154 Had 8 February been the first and only occasion of such use by Viney, that would be one thing, but in evidence, he amended his answer given in his interrogatories, and maintained that he had gone up and down the ladder numerous times.[126]
[126]MPT 86.
155 In his counsel’s opening in the main proceeding, it was said of Viney that:
“He used the ladder with the second defendant's representatives, plural, on a number of occasions over these days.”[127]
[127]MPT 14.
156 I do not accept his account of evidence. I am also satisfied that the ready and available access to the two levels at which Viney was required to work did not require the provision of a ladder. Viney had a key and he used it on 8 February 2016. On balance, I am satisfied he knew about the key and had been given the code to access it by Flett when he first commenced on site.
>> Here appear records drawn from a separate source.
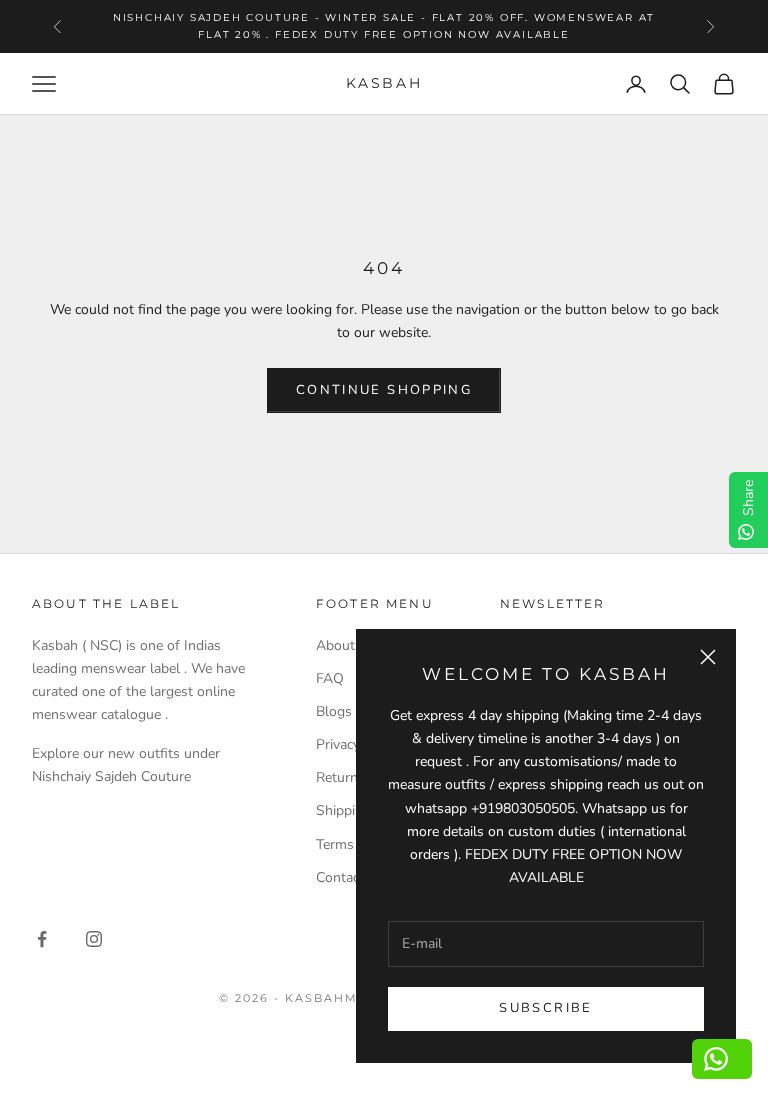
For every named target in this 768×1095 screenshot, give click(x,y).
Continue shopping (384, 390)
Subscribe (545, 1008)
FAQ (330, 678)
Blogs (334, 711)
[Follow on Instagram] (94, 939)
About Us (346, 645)
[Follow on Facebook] (42, 939)
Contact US (351, 877)
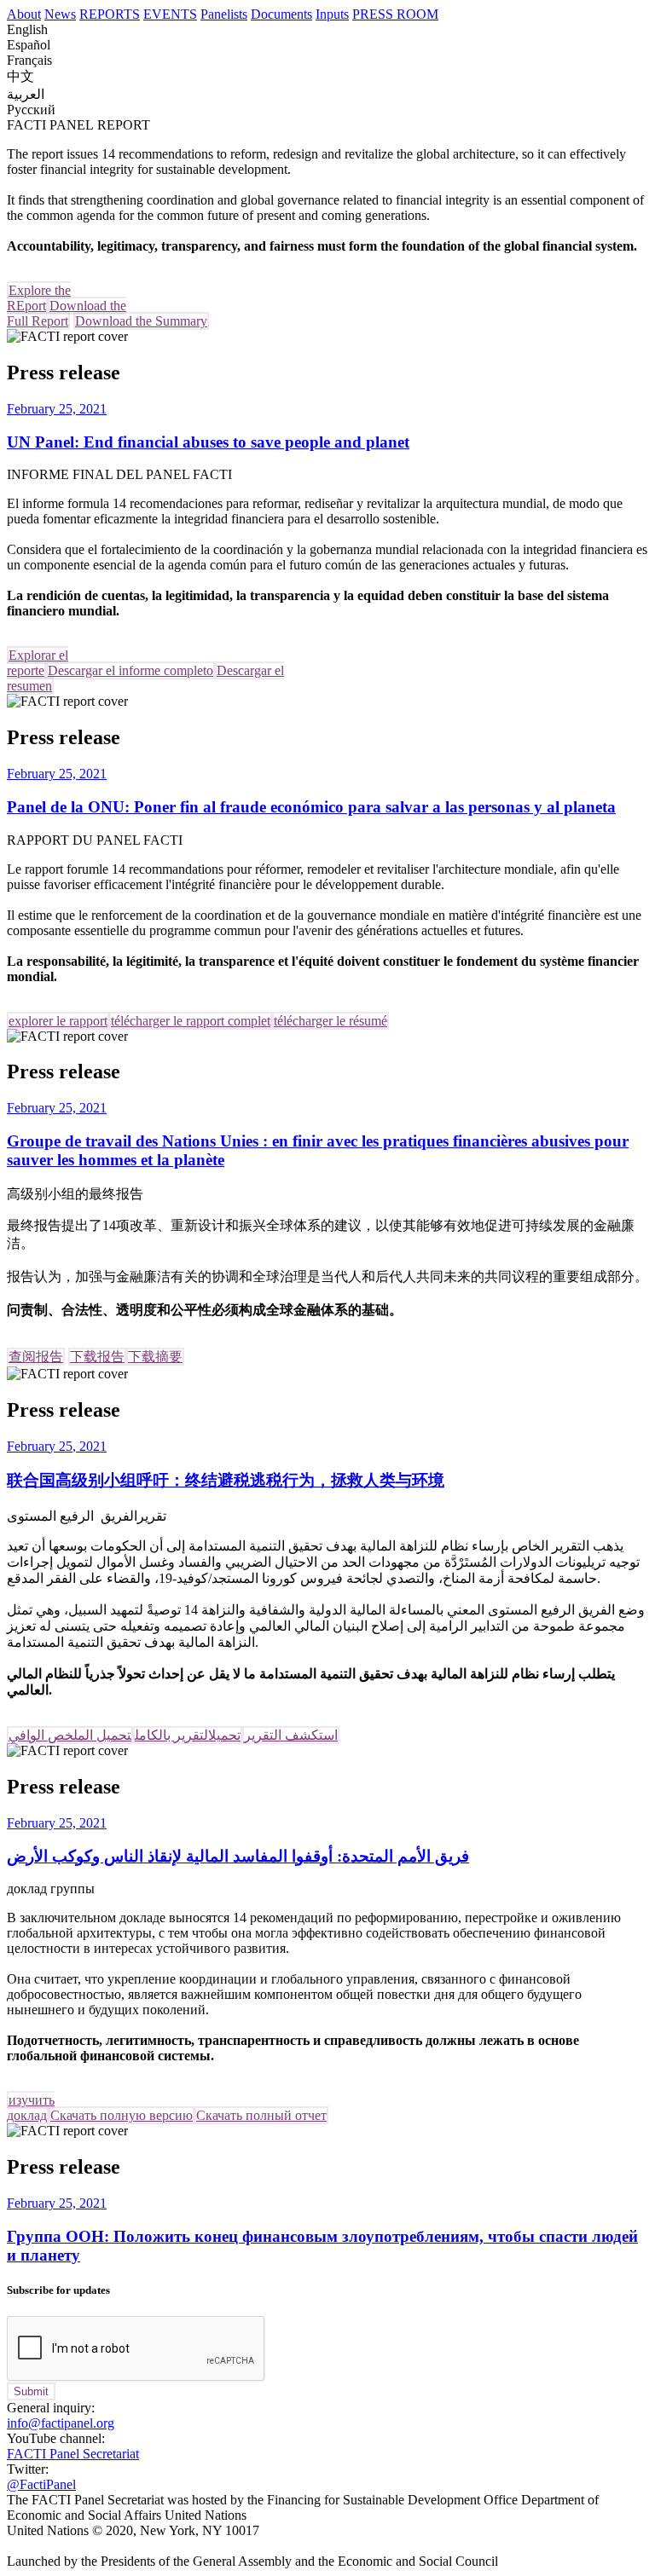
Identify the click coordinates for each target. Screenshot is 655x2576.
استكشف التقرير (291, 1735)
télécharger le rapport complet (190, 1021)
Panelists (223, 14)
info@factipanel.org (60, 2423)
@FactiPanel (41, 2484)
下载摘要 (155, 1356)
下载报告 (97, 1356)
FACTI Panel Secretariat (73, 2453)
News (60, 14)
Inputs (332, 14)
157 My conclusion would be markedly different if I had been satisfied that the ladder was unsecured and left inside on level 1 by the defendant. Had that been so, then it would be reasonable to conclude that at the very least, the defendant knowing its purpose, should reasonably have anticipated that it might be used by someone in Viney’s position, whether once or more than once. However, because on balance I am satisfied that it had been placed outside, then it would not be within the reasonable contemplation of the defendant that such a ladder would be sought out by Viney and brought into the place while polishing floors and used in such a manner.
158 I am satisfied that the ladder was not in place when Viney arrived on site on 12 January. I am also satisfied that the ladder was not in a secured position between level 1 and level 2 when Jenkins attended on 2 February 2016. I am satisfied of this not just because of his evidence but because of the photograph taken by him.
159 I have considered whether it was possible that the ladder was unsecured yet otherwise placed elsewhere in the room. Whilst that possibility cannot be definitively excluded, what I am positively satisfied of is, that if it was present in the room on 2 February, then it was not in the location it ended up in and depicted in the photograph taken by Viney after his fall from it on 8 February. Had it been, then I am satisfied that it is more probable than not that some part of it would have been visible in the picture taken by Jenkins on 2 February.[128] I have concluded that it was moved into the position by Viney in order to be used by him in the manner he did on 8 February 2016. I conclude, that on the balance of probabilities, Viney retrieved the ladder and brought it inside whereupon it was used by him to access level 1 from level 2 and, as he attempted to do so, the accident occurred.
[128]Exhibit D3, JCB 596.
160 No alternative case in negligence was advanced against the defendant, such as if the defendant did not place the ladder next to the step down, and indeed it was placed there by Viney, that it was the duty of the defendant to prevent that from happening and that there was a failure of supervision or instruction on its part to control what Viney was doing on the site. The VWA accepted that the claim against the defendant depended by way of first principles on a factual finding that the ladder was in situ on site at all times and was made available for Viney’s use in the manner claimed by him. My findings are to the contrary for the reasons I have explained.
161 Having considered all of the evidence, and for the reasons expressed, I am satisfied that in answer to the first question agreed to be answered by me, that the defendant’s liability is nil.
162 I will hear the parties on the form of final orders and on costs. I will direct that in the absence of agreement on such matters that the proceeding is to be listed before me in seven days.